'The Tree of Life': A Uniquely Metaphysical Treatise on the Lifelong Pursuit of Enlightenment
“The Tree of Life” (2011) is an ambitious and profoundly existential human drama that revolves around the O'Brien family of Waco, Texas throughout the mid-20th Century. Imbued with autobiographical overtones by writer/director Terrence Malick (“The Thin Red Line”, “A Hidden Life”), the film encapsulates the life of young Jack O'Brien (Hunter McCracken) within the grand spectrum of Genesis, the dawn of humanity and the boundless pursuit of enlightenment and transcendence.
The eldest of three boys, Jack struggles under his parent’s conflicting manners: his kindly mother (Jessica Chastain) offering warmth and compassion while his strident father (Brad Pitt) affects a far more stern, often caustic persona with his sons. Mrs. O’Brien recalls a quotation stating that one must choose in life between the path of grace or the path of nature—a provocation that Jack must resolve as he advances along the course of an adolescence beset by misbehavior, adversity and often painful revelation. Indeed the storyline flashes forward to find a middle-aged Jack (Sean Penn) struggling to reconcile a life of disillusionment, as he experiences otherworldly visions of the afterlife upon an astral plane populated by those he has loved and lost throughout his time on Earth.

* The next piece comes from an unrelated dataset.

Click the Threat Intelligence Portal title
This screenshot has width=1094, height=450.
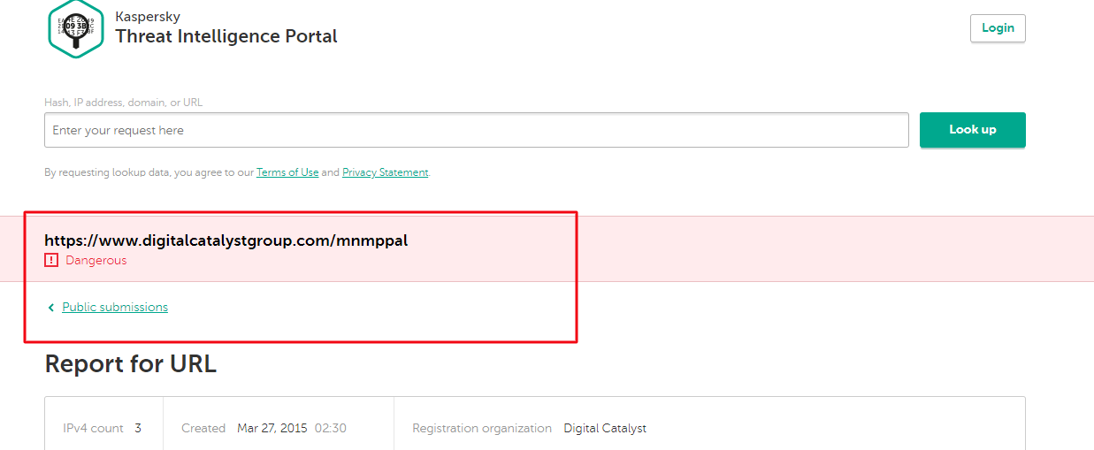pos(226,36)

Visually magnificent and steeped in the complexity of human emotions, “The Tree of Life” is a grand, sophisticated creation that certainly doesn’t pander to a traditional audience. Employing his trademark cinematic devices that include sweeping camerawork, elegiac voice-over narration and a discordant, often fractured narrative, Malick brings a unique artistry to this tale of exaltation and revelation. Staggeringly wide-ranging and piercingly intimate in nearly equal measure, it’s an unforgettable and entirely one-of-a-kind cinematic experience.